### Directions for this task
Duplicate the listing word for word, copying everything from the line containing "You are a GUI" down to the line containing "Viewport: 750px width, 415px height.", both of those lines included.

-- START OF Entries provided --

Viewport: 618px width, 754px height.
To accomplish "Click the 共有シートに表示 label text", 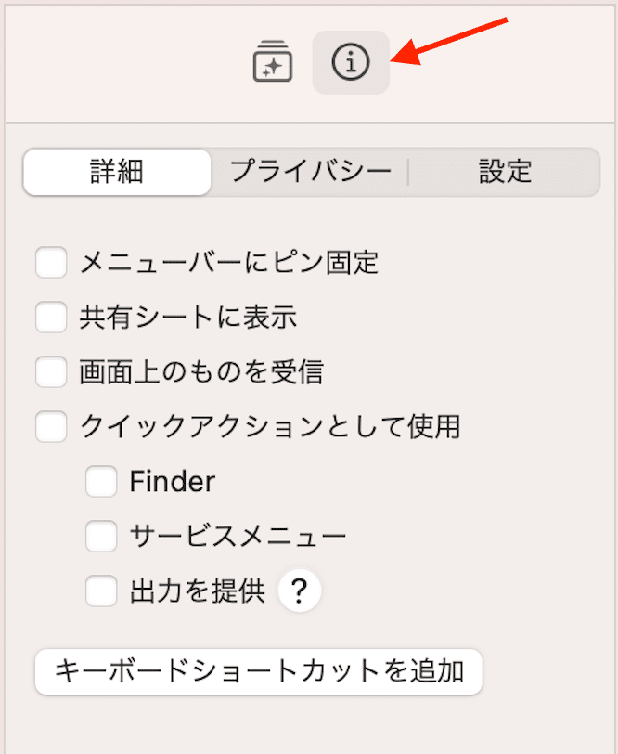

-- END OF Entries provided --
-- START OF Entries provided --

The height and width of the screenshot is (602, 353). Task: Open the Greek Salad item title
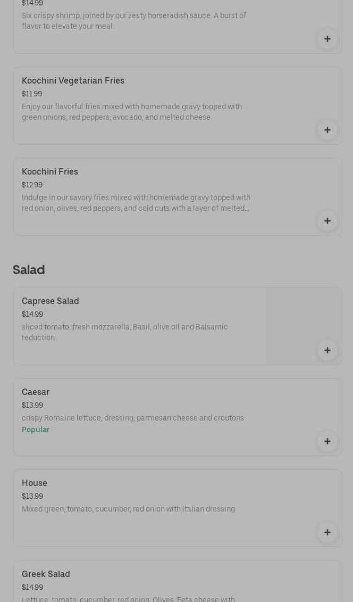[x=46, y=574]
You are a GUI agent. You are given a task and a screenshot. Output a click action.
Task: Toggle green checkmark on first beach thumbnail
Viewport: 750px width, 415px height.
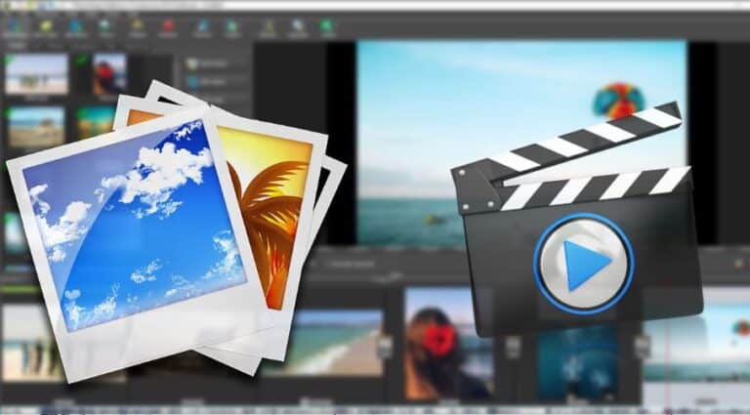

-- END OF Entries provided --

### Complete output
You are a GUI agent. You are given a task and a screenshot. Output a click action.
Task: Toggle green checkmark on first beach thumbnail
Viewport: 750px width, 415px height.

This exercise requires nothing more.